How much upside is left for NXT?

When we started the Montgomery Small Companies Fund 12 months ago, data centre operator NEXTDC (ASX:NXT) was one of the first businesses we bought.  On our analysis, the shares were cheap.  One year on and the share price has almost doubled.  NXT continues to be a great business but, at current prices, is it still a good investment?

Recap: what’s happened – “problems” resolved

At $6.50 back in October 2019 the market was fixated on two things; NXT’s earnings growth had hit an ‘air pocket’ driven by delivery problems with S2 (its huge Sydney data centre development) and the company’s ability to fund the growth pipeline.  On our assessment it was those issues that were causing the shares to trade at just half of the $13 long term valuation we had for NXT back then.
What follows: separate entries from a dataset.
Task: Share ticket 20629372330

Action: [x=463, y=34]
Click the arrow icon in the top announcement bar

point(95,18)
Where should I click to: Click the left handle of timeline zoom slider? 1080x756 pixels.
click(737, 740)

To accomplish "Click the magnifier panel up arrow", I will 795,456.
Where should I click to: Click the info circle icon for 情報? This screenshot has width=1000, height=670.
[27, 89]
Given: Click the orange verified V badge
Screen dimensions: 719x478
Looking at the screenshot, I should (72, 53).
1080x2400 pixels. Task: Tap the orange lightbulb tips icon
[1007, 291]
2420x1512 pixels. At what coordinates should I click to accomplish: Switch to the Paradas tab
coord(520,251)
Problem 1 – Tick: Earnings “air pocket” gone and certainty clarified. NXT management delivered S2, and that development is now sold out. Investors now view the company’s next data centre development in Sydney, S3, as an asset that can’t come quickly enough rather than wondering if it would get built at all. The earnings “air pocket” is now long forgotten, as it should be. Next year’s earnings is a pretty useless yardstick with which to assess value in a growth business developing and operating 30+ year assets.

Problem 2 – Tick: Capital raised and growth funding assured. NXT’s growth is capital intensive, however the company has a proven track record of developing multiple datacentres (9 and counting) having to date organically deployed $1.5 billion, building from scratch arguably the highest quality connectivity-neutral datacentres in Australia. Management have built these (mostly) on time and on budget and have demonstrated consistent returns on capital in the range of 15-20 per cent EBITDA/Capital, unlevered.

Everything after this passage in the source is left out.